GDP growth rate of over 5.5pc to hurt economy: Shaukat Tarin

Published November 6, 2021
Adviser to the Prime Minister on Finance and Revenue Shaukat Tarin addresses the media in Islamabad. — APP/File
Adviser to the Prime Minister on Finance and Revenue Shaukat Tarin addresses the media in Islamabad. — APP/File

KARACHI: Folks may not realise it, but the economy is growing fast. It’s growing so fast that the country’s finance tsar is afraid he may have to cap it at 5.5 per cent this year. A higher economic growth rate will hurt the country, according to Shaukat Tarin, adviser to the prime minister on finance and revenue.

Speaking at the annual dinner of CFA Society Pakistan on Friday, Mr Tarin said he and the International Monetary Fund (IMF) want the GDP growth rate to stay in the range of 5pc and 5.5pc for 2021-22. “But I’d not like to see 6pc (growth) this year. That’s going to be damaging for our economy,” he told the annual meeting of finance professionals.

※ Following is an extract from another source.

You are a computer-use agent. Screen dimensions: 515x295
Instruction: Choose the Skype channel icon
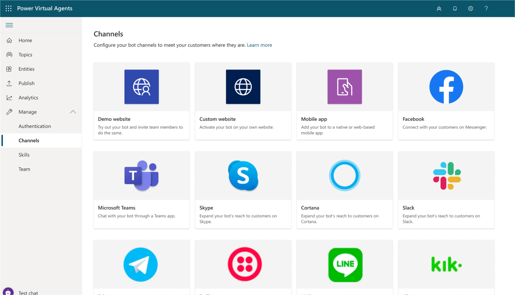tap(243, 176)
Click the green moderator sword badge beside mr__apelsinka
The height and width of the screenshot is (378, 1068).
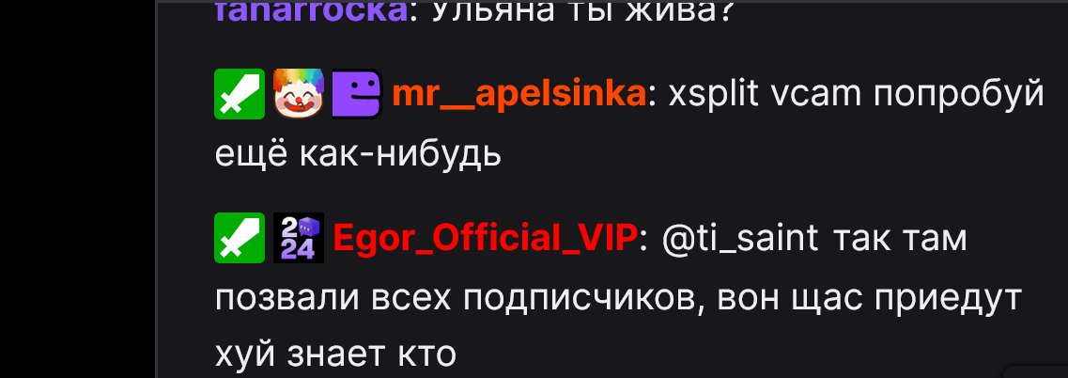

In response to a question, Mr Tarin said the IMF programme is not going to impede the targeted 5pc growth rate. “Our growth is not slowing down,” he said, adding that he’s held a “very healthy kind of discussion” with the Fund about which people will “find out pretty soon”.

He took pains to emphasise that the IMF programme won’t kill growth — a claim that’s in contrast to the typical IMF prescription involving reduced government spending and higher interest rates that slow down GDP growth.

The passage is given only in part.